El bloqueo, en efecto, encarece, retrasa y asfixia. Pero esta verdad indiscutible convive con otra: la de un estado que, paralelamente, invierte ingentes recursos en una industria hotelera con ocupación baja, y cuya gestión interna muestra una opacidad que alimenta la percepción de corrupción e ineficiencia. La narrativa del acoso exterior choca contra el muro de las realidades domésticas.

Entonces, ¿tendremos que quedarnos de brazos cruzados, esperando que el gobierno cubano siga culpando a Washington, sin resolver ninguno de esos problemas de los cuales culpa a los de fuera?

La evidencia sugiere que la estrategia oficial consiste en agitar la bandera del bloqueo como un único y omnipresente culpable, desplazando cualquier examen de responsabilidades propias. La pregunta por el agua, que no se puede bloquear, o por la fuga masiva de maestros y jóvenes que huyen de un país sin futuro, queda sepultada bajo el peso de los 2,1 billones de dólares en daños acumulados históricos que calcula La Habana.

Es un relato que, aunque se sustente en una agresión económica real, se utiliza como un escudo contra toda rendición de cuentas.

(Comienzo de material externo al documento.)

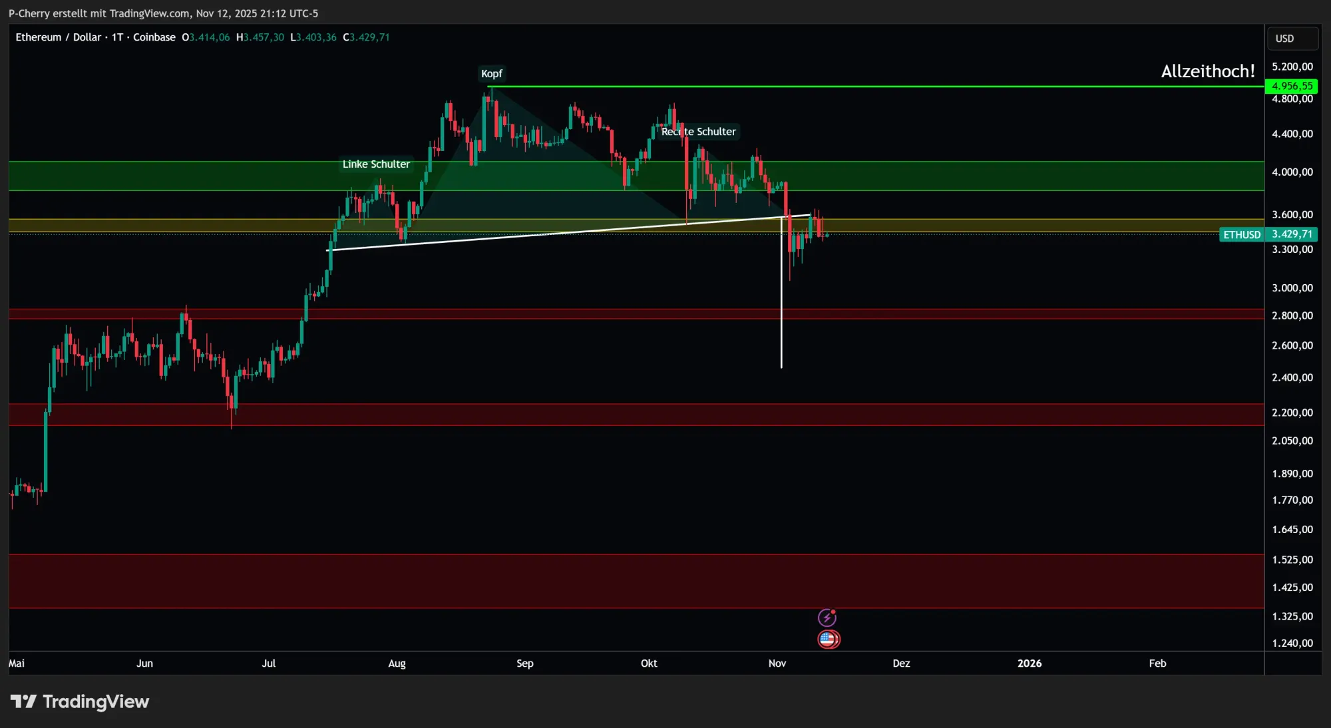Click the Nov label on the time axis
The height and width of the screenshot is (728, 1331).
[x=777, y=663]
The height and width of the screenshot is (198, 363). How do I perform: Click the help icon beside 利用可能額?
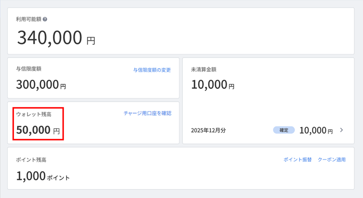[45, 19]
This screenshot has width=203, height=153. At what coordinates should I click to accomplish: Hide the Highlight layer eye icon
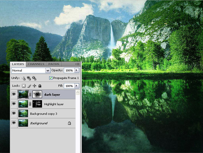click(x=14, y=104)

¿Seguiremos sin agua, sin alimentos, sin medicinas, sin maestros, sin transporte, con dirigentes corruptos y policía represora? Supuestamente, el bloqueo explica una parte de esta crisis: afecta la adquisición del 69% de los medicamentos del cuadro básico y más de 400 fármacos no llegan con normalidad a las farmacias. Sin embargo, la permanencia de estas carencias, década tras década, apunta a un fracaso estructural más profundo.

La gran disyuntiva

La obsesión por controlar hasta el último resquicio de la economía y la vida social, un modelo que prioriza la lealtad política sobre la eficiencia, y la represión como herramienta de gobierno, son males endémicos que el discurso oficial se niega a diagnosticar. El bloqueo -supuesto, insisto- es el muro de fuera; pero dentro, los cimientos llevan tiempo agrietados.

¿Los cubanos debemos seguir permitiendo que mueran ancianos y los jóvenes se vayan, solo porque hay un supuesto bloqueo? La disyuntiva es brutal. Por un lado, el gobierno instala la idea de que toda crítica interna fortalece al enemigo, convirtiendo el descontento legítimo en una tracción a la patria.

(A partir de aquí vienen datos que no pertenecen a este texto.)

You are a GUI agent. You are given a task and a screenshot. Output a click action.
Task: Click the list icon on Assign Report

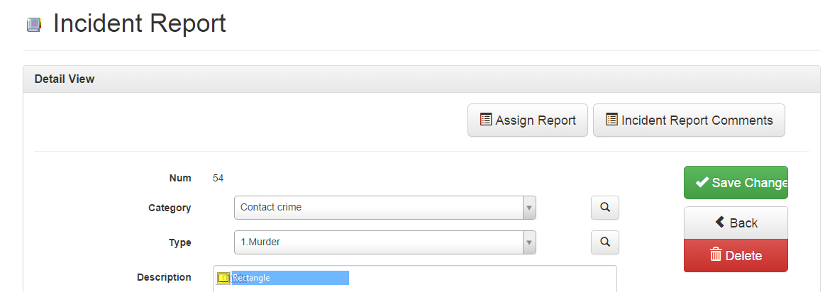click(x=486, y=120)
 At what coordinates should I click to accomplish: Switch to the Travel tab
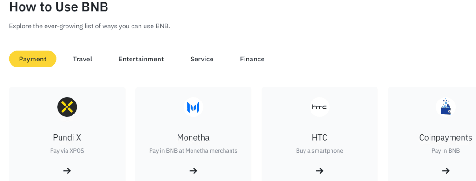tap(82, 59)
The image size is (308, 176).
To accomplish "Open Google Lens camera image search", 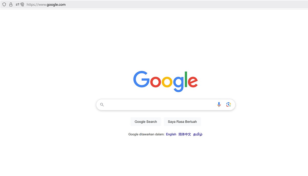I will coord(228,104).
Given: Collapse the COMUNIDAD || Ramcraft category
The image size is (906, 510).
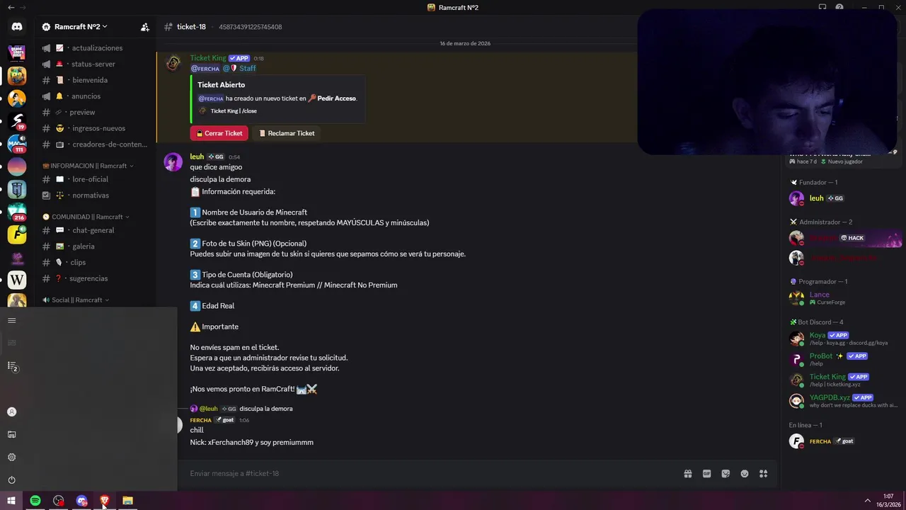Looking at the screenshot, I should click(x=86, y=217).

Por otro, una ciudadanía exhausta asiste a una diáspora que no cesa, con un costo calculado en 2.570 millones de dólares por la pérdida de fuerza laboral calificada. Es la paradoja perfecta: el mismo sistema que se presenta como escudo contra el imperialismo, es incapaz de generar las condiciones para que sus hijos quieran vivir en la tierra que defiende con tanto ahínco. La fuga de cerebros no es un daño colateral del bloqueo; es el síntoma de un proyecto nacional en quiebra.

Al final, la pregunta no es si el bloqueo es real o no –y yo insisto en que no lo es–. La pregunta es si los cubanos están condenados a ser rehenes de una doble condena: la supuesta de una potencia que los asfixia con sanciones y la de un poder local que se resiste a cualquier autocrítica que no sea el bloqueo.

La verdadera solución, la que nadie en el poder parece dispuesto a enunciar, requiere de una valentía que va más allá de denunciar al enemigo exterior: exige mirar hacia dentro, reconocer los propios fracasos y, por primera vez en décadas, preguntarle al pueblo cubano qué quiere ser cuando finalmente deje de ser el rehén de esta historia interminable.